# Records for the task:

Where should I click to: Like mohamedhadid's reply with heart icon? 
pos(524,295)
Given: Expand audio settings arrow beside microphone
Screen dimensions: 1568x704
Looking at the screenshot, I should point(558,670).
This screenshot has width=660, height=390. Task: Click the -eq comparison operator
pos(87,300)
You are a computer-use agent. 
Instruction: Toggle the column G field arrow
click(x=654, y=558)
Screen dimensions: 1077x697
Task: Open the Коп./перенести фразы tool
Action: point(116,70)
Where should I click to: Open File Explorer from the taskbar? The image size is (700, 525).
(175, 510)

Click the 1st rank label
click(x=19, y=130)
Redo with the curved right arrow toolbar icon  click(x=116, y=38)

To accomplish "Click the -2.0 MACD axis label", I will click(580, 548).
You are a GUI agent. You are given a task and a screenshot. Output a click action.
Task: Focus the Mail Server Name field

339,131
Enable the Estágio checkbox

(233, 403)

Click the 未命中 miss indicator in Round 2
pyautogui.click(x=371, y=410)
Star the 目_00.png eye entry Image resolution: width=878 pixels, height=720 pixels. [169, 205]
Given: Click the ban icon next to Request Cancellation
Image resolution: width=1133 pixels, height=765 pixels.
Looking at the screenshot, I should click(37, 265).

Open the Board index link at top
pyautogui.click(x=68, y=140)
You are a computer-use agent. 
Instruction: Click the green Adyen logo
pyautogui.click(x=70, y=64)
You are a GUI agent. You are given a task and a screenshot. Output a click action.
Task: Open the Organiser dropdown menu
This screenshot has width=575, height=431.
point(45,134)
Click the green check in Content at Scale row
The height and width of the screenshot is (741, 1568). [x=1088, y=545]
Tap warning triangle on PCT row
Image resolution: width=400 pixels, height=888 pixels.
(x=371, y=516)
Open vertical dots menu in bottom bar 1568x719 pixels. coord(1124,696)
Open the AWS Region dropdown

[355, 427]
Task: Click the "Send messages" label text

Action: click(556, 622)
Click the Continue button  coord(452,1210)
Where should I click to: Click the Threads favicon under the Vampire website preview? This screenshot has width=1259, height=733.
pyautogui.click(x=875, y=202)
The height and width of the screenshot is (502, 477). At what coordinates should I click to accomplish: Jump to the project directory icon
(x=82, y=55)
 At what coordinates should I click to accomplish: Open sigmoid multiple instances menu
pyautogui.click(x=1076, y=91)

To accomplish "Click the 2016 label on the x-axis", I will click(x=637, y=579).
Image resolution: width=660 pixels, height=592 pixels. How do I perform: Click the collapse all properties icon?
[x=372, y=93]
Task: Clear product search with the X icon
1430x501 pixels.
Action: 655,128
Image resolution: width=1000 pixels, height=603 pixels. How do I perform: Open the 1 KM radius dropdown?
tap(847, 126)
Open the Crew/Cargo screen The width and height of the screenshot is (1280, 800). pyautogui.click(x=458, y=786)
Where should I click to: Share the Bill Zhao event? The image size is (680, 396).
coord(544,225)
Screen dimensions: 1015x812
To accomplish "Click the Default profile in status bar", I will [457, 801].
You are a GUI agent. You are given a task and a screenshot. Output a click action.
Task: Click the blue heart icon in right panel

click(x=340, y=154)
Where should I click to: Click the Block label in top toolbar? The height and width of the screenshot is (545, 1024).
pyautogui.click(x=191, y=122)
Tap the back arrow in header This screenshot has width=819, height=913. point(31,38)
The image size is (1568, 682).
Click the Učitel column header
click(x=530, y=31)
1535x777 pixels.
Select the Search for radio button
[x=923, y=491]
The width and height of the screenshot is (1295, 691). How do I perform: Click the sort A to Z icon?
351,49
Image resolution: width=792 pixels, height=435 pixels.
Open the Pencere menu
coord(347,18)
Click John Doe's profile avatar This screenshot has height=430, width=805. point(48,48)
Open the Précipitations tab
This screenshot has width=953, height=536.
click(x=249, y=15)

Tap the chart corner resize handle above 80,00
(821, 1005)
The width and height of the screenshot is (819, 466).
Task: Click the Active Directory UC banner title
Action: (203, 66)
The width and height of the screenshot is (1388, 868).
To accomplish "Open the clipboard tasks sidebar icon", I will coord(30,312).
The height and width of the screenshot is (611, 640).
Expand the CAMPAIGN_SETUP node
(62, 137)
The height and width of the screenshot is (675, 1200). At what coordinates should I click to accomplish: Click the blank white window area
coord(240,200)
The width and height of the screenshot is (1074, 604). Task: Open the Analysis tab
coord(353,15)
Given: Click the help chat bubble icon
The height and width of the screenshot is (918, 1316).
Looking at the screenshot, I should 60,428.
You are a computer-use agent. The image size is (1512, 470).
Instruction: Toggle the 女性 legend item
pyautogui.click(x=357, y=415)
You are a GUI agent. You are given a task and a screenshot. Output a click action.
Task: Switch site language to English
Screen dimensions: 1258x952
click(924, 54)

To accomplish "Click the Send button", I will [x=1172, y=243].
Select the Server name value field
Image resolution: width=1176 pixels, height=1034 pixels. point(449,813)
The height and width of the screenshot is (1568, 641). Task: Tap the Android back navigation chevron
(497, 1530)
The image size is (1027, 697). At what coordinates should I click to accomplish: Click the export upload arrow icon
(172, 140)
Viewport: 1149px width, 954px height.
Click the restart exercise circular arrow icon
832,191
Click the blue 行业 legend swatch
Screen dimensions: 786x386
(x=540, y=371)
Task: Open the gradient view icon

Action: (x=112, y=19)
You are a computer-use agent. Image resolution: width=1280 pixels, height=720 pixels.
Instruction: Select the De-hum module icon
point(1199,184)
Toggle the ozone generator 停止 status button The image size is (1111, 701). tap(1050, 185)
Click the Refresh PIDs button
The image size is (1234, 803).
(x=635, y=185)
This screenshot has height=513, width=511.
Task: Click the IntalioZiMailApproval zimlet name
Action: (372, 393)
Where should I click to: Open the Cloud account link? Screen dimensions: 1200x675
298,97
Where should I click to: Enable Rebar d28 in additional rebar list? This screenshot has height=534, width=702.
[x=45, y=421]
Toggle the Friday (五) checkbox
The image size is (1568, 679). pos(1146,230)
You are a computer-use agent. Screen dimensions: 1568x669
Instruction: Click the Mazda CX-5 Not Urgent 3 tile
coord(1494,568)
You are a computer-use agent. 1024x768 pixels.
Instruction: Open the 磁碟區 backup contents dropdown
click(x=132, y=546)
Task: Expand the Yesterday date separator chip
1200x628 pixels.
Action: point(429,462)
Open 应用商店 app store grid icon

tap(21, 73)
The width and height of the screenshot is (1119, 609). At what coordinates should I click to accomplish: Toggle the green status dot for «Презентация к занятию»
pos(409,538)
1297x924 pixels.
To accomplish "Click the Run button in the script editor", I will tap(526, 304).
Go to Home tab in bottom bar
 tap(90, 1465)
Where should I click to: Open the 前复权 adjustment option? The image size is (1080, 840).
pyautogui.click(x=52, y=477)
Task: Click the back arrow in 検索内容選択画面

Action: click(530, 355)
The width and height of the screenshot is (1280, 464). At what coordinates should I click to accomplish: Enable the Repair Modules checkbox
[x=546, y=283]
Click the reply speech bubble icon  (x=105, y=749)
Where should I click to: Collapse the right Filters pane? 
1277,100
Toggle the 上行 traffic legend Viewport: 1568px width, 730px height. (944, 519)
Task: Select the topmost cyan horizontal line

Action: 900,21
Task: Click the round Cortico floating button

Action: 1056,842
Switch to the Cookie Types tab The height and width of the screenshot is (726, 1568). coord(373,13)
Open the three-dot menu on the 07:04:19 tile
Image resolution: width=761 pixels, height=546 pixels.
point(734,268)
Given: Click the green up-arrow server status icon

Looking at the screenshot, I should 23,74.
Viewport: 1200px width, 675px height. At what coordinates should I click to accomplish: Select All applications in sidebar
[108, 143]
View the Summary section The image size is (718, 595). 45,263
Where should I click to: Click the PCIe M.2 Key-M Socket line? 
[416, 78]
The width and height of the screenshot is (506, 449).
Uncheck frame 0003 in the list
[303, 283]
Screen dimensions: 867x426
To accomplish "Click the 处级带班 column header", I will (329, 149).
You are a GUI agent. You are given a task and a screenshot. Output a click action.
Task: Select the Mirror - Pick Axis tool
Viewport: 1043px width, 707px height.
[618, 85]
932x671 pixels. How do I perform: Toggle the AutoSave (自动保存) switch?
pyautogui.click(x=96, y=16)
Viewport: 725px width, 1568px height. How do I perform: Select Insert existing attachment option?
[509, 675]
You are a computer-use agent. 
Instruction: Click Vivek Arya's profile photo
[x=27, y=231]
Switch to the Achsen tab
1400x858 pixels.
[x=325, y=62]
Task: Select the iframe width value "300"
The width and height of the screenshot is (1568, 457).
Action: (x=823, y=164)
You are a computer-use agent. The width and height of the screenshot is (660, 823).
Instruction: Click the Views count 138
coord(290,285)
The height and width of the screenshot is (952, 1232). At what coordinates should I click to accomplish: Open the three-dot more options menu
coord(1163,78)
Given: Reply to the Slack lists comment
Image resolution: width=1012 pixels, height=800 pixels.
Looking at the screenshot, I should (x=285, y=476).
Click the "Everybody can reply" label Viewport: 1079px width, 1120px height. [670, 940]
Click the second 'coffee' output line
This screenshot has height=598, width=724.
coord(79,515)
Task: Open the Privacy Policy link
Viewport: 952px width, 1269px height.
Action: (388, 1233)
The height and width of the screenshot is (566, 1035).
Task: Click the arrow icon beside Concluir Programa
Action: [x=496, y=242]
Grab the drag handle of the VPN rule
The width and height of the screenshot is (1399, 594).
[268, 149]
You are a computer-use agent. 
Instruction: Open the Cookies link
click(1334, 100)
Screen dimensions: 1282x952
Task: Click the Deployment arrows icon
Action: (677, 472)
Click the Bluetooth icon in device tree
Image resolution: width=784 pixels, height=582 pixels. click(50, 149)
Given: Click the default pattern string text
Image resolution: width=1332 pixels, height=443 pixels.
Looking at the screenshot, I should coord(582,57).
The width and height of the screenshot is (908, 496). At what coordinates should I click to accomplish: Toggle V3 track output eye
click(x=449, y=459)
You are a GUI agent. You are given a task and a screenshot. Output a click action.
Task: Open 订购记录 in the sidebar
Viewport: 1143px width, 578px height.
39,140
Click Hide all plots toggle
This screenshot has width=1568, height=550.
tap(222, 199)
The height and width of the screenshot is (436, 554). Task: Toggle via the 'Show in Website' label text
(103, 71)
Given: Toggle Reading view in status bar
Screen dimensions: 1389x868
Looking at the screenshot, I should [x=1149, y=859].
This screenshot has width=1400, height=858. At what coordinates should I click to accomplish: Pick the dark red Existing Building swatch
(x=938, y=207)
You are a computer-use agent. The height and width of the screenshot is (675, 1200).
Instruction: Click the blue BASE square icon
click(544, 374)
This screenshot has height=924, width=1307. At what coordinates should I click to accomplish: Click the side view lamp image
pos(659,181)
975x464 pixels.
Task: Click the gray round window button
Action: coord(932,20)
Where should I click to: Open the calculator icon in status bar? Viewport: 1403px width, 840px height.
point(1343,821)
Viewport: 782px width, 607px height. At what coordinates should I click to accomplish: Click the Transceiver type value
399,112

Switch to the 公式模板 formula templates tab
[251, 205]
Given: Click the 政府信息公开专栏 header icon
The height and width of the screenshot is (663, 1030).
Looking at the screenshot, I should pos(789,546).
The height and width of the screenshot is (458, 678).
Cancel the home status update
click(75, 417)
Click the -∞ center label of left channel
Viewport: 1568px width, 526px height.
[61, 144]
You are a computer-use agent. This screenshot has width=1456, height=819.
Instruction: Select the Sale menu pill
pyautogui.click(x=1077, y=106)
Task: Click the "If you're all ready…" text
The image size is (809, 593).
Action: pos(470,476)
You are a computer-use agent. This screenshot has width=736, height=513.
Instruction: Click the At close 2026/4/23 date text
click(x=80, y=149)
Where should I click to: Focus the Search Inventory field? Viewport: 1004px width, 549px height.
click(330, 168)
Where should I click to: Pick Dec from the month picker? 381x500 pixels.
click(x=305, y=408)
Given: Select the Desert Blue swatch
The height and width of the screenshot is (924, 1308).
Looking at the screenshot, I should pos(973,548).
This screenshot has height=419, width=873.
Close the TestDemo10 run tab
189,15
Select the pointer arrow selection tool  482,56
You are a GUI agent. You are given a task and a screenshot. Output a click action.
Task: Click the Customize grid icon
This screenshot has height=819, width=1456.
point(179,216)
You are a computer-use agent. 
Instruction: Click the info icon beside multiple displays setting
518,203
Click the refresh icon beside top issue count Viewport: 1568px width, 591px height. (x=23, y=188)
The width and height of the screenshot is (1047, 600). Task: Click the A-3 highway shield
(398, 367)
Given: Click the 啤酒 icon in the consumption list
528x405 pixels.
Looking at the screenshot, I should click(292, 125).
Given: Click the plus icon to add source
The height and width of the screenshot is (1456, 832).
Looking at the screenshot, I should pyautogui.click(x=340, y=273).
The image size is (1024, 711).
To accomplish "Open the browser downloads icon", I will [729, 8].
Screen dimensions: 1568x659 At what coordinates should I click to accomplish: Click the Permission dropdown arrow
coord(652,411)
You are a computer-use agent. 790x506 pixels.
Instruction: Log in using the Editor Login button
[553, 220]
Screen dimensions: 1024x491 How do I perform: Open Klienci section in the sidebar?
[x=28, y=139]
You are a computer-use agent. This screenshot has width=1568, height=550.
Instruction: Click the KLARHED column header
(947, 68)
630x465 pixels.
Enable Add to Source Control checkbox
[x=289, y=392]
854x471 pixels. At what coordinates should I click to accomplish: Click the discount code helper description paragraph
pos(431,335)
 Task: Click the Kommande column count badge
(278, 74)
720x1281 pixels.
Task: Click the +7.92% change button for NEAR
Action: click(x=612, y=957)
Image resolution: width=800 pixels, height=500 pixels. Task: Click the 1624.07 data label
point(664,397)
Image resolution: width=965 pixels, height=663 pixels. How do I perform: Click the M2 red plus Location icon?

# About this exercise:
Extract from the listing above the lines between the line containing "Image resolution: width=1012" and the line containing "Given: Click the default pattern string text", keeping both of those lines. Output nothing else.

# Exercise result:
Image resolution: width=1012 pixels, height=800 pixels.
Looking at the screenshot, I should (x=285, y=476).
Click the "Everybody can reply" label Viewport: 1079px width, 1120px height. [670, 940]
Click the second 'coffee' output line
This screenshot has height=598, width=724.
coord(79,515)
Task: Open the Privacy Policy link
Viewport: 952px width, 1269px height.
Action: (388, 1233)
The height and width of the screenshot is (566, 1035).
Task: Click the arrow icon beside Concluir Programa
Action: [x=496, y=242]
Grab the drag handle of the VPN rule
The width and height of the screenshot is (1399, 594).
[268, 149]
You are a computer-use agent. 
Instruction: Open the Cookies link
click(1334, 100)
Screen dimensions: 1282x952
Task: Click the Deployment arrows icon
Action: (677, 472)
Click the Bluetooth icon in device tree
Image resolution: width=784 pixels, height=582 pixels. click(50, 149)
Given: Click the default pattern string text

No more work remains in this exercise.